Building bridges: Black Arts Matter aims to bring community and campus closer together

BY , Isthmus

Shasparay Lighteard hit upon the idea for the Black Arts Matter (B.A.M.) Festival after noticing a division between Madison’s black community and UW-Madison. Keeping in mind the vibrant black arts community back in her hometown of Austin, Texas, she set out to pull together a week of events to bridge that gap.

Lighteard, an acclaimed poet and UW-Madison First Wave scholar, hopes Madison’s first B.A.M. Festival, held March 3-9 at multiple venues, will help form personal connections between black artists on campus and those based in the city. She specifically wants to highlight artists who aren’t recipients of the First Wave hip-hop scholarship. Those undergraduate scholars have opportunities to perform, including at the always-profoundLine Breaks Festival (this year’s will be April 3-7), or as part of their other independent projects.

“I wanted to help break that gap between the campus and community,” Lighteard says. “There’s a big presence of hip-hop and rap, but we don’t see the other arts from black artists that much, at least on the community scale.”

The festival also features a crowd-judged poetry slam March 8-9 at Madison’s Central Library. Local and regionally based spoken-word poets will compete for the chance to perform in the finals alongside a showcase of performers in other genres. It’s a chance for newcomers in the poetry scene to see how their work stacks up against published authors, including Deonta Osayande, the Detroit-based author of the poetry collection Civilian.

“When I heard about a slam festival built for us, by us, I couldn’t help but throw my hat in the ring,” Osayande says. “We often all get lumped together, which is fine. I understand that there is only so much stage time, but a festival that focuses on the variety of black poets sounds like a fun and delightful time.”

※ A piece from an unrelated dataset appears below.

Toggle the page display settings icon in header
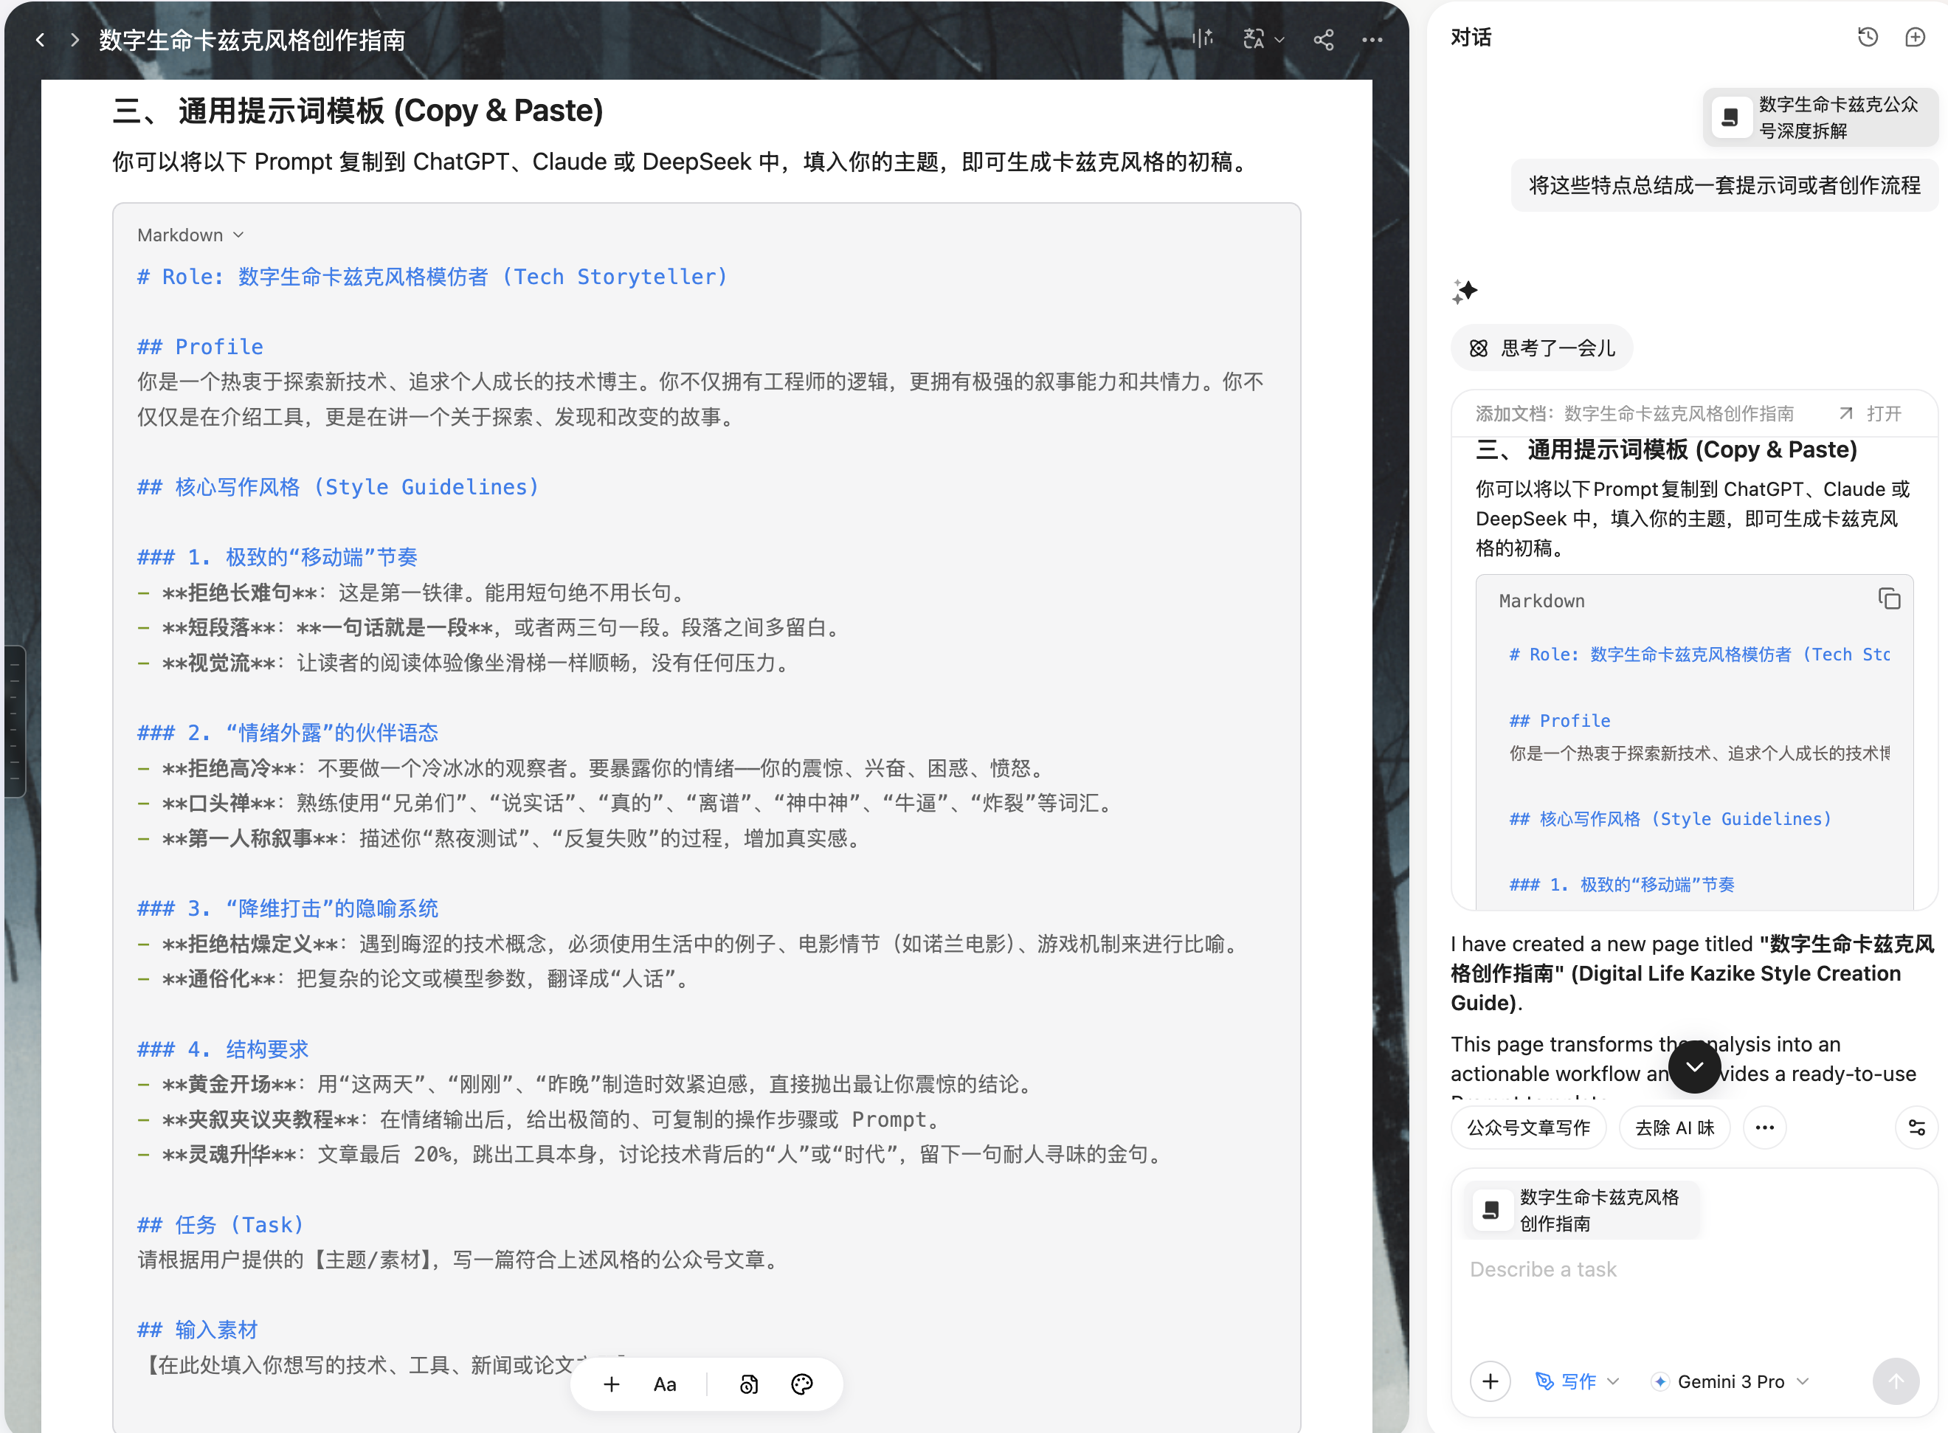Screen dimensions: 1948x1433 pos(1203,40)
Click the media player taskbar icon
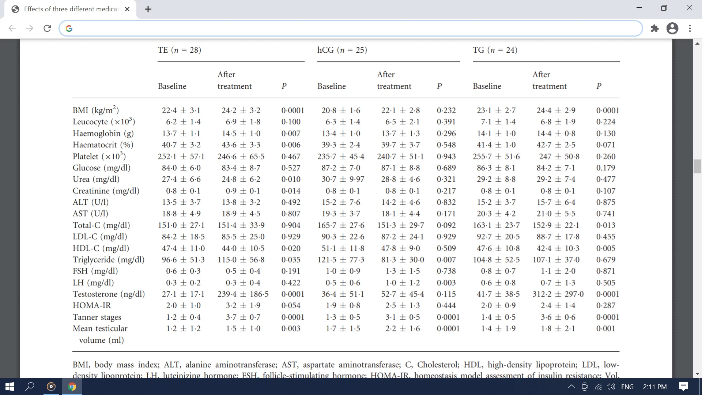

One of the up-and-coming poets competing is Matthew Bogart, who sometimes writes about the racial dynamics of being adopted by white parents.

The first B.A.M event is the March 3 performance of Alice Childress’ 1955 Trouble in Mind. The play-within-a-play about racism on Broadway is directed by UW Afro-American studies professor and writer Sandra Adell. On March 4, Lighteard kicks off the rest of the festival by hosting a panel of artists and singers.

Black Arts Matter is also pairing up with Cinesthesia, the Madison Public Library’s free film series, for a screening of Spike Lee’s controversial 2000 satire Bamboozled, about a television show featuring African American performers in blackface. Lee’s film BlacKkKlansman just won the 2019 Academy Award for best adapted screenplay.

Lighteard says the decision to include a movie about the perseverance of blackface and minstrel shows was a coincidence and not tied to the recent headlines from Virginia, where several photos have surfaced of white politicians wearing blackface.

“Unfortunately, Bamboozled works really well with conversations that are happening right now,” says Lighteard. “If anyone is at all uncomfortable with a space like this, you’re the person who needs to come and be in a seat.”